What to work on:
(a) List every course subject that the Samuel Date-Bah biography says he taught between 1969 and 1984.
(b) Rescale the rows starting with the line containing "Viewport: 1024px width, 864px height." and going on through the last line of the rows, giving those lines again with their requests. Multiply every coordinate in the answers by 0.4, round to whole numbers with halves rounded up, and leave the pictures out.

>> BEGIN Provided text

Supreme Court Judge
- In office 2003–2013
- Appointed by: John Kufuor

Personal details
- Born: 26 February 1943 (age 83)

= Samuel Date-Bah =

Academic and former Supreme Court judge in Ghana

Samuel Kofi Date-Bah (August 26, 1943) is a Ghanaian academic and a former Supreme Court Judge in Ghana and the Gambia.

==Early life and education==
Justice Professor Samuel Date-Bah was born on February 26, 1943, in Ghana. He entered Achimota School, in 1956, where he completed in 1962. He was admitted to the Law Faculty of the University of Ghana, Legon, in 1963, and graduated with an LL.B (First Class Honours) in 1965 and a Barrister at Law (BL.) diploma in 1966. He proceeded immediately to the Yale Law School, United States, from where he obtained a Master of Laws (LL.M.) in 1967 and a Ph.D. in law in 1969 from the London School of Economics, University of London. He was called to the Ghana Bar in 1966.

==Career==

===Academia===
From 1969 to 1984 he taught various courses in various academic institutions, including contract, tort, commercial law and public international law. Academic positions he held include: 1969 to 1981, lecturer, senior lecturer and then associate professor, Faculty of Law, University of Ghana; 1979-1980, associate professor of commercial law, University of Nairobi; 1980–84, professor and head of Department of Private Law, University of Calabar, Nigeria; He also held visiting academic positions at Lincoln College, Oxford University (1972), Yale Law School (1976) and at the University of Fribourg, Switzerland (1998).

=== Justice of the Supreme Court ===
He was also a justice of the Supreme Court of Ghana from 2008 to 2013. In the 1970s, he was a member of the Ghana Law Reform Commission and Between 1969 and 1979 he was a part-time legal practitioner in Accra. He has since 2000 been a fellow of the Ghana Academy of Arts and Sciences and since 1996 a member of the International Academy of Commercial and Consumer Law. He is currently the chairman, Ghana Law Reform Commission and chairman, Council of the University of Ghana, Legon. He is also the board chairman of the Data Protection Commission of Ghana.

>> END Provided text
>> BEGIN Dataset extract

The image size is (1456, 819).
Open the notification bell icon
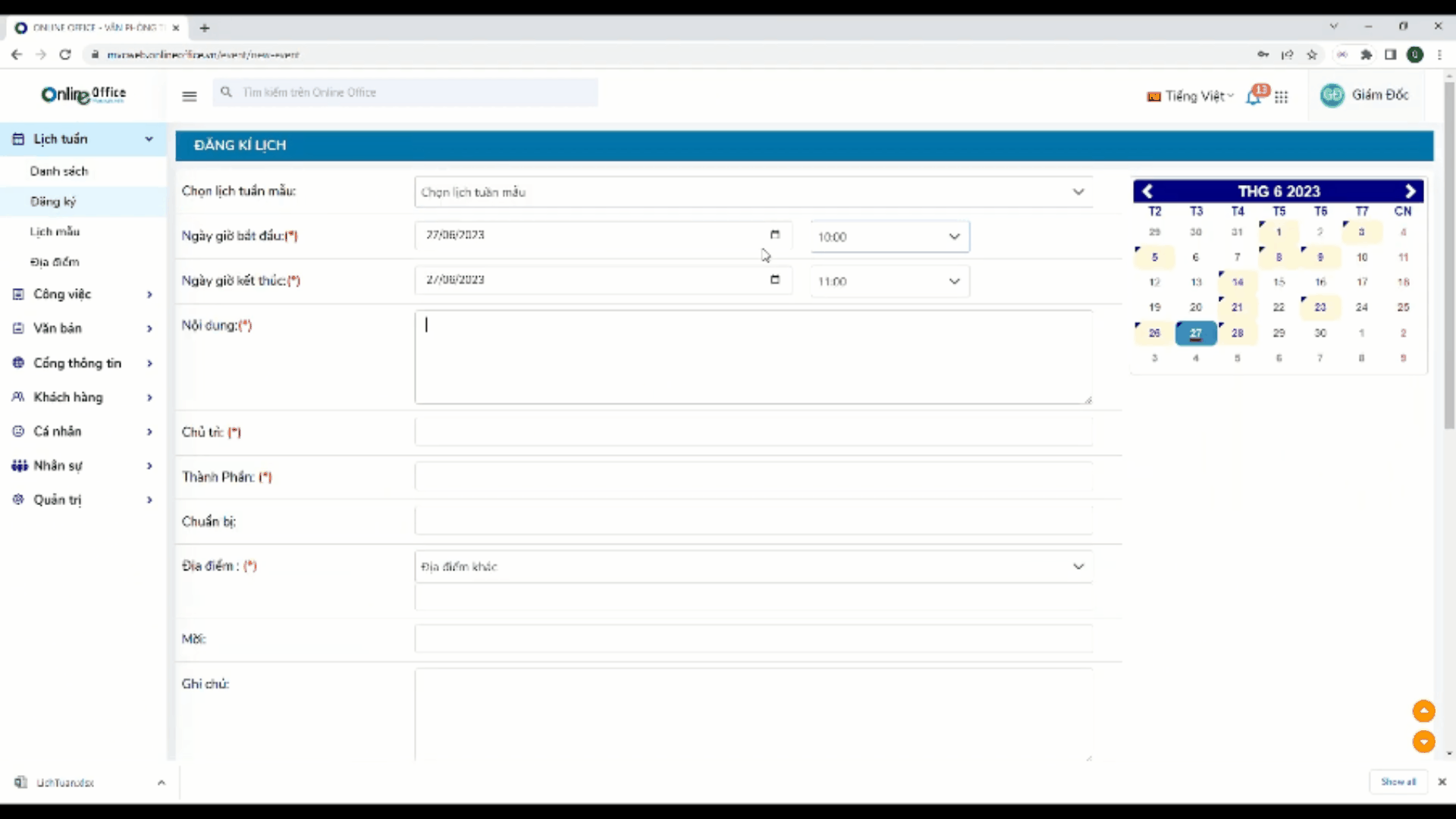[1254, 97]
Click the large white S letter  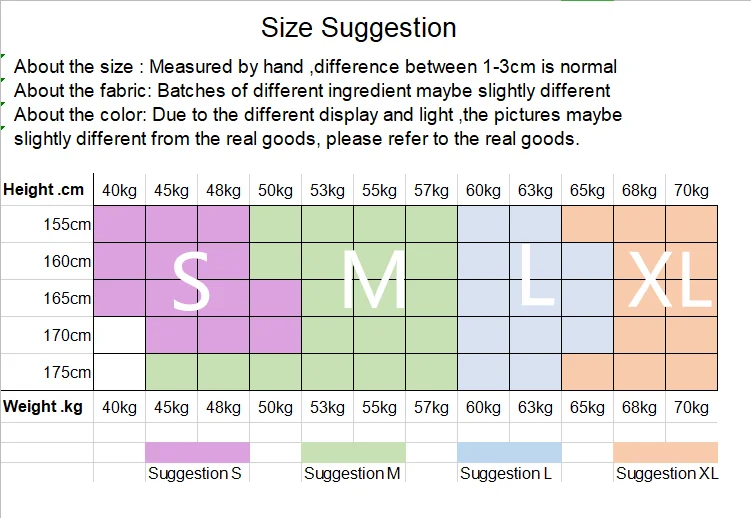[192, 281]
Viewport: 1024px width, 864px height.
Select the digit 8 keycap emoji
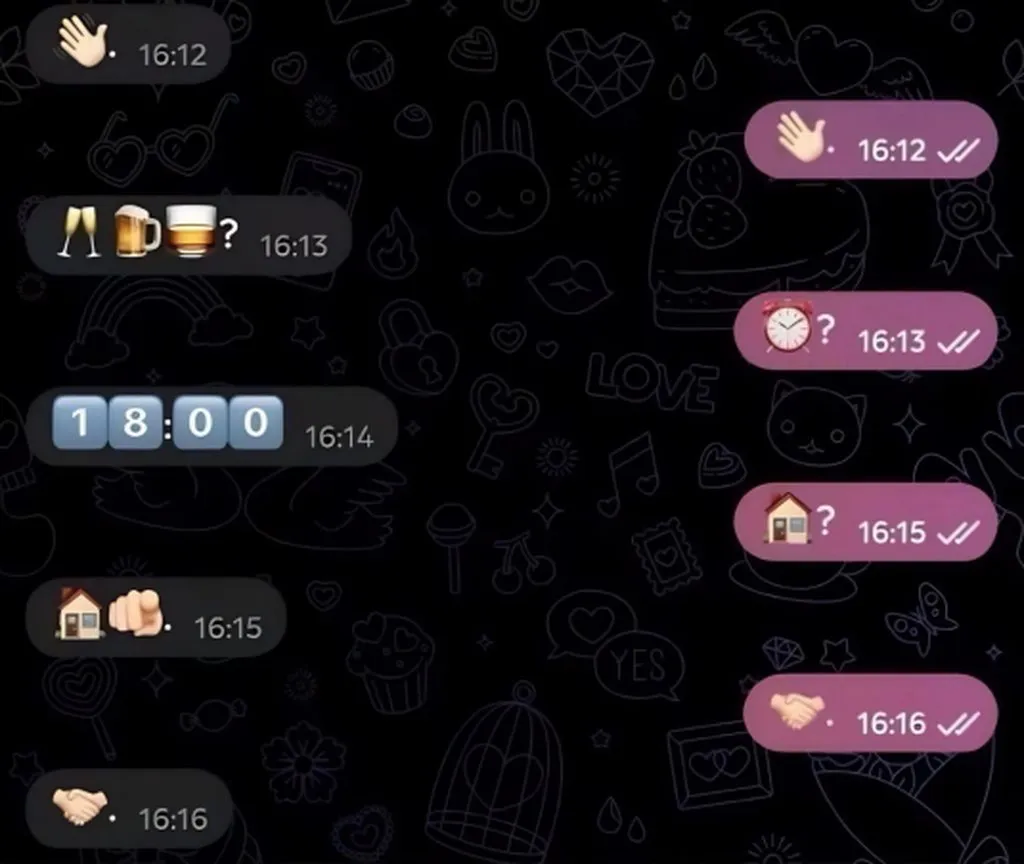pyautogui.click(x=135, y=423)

>> END Dataset extract

Correct answers:
(a)
contract
tort
commercial law
public international law

(b)
Viewport: 1024px width, 864px height.
Select the digit 8 keycap emoji
pyautogui.click(x=54, y=169)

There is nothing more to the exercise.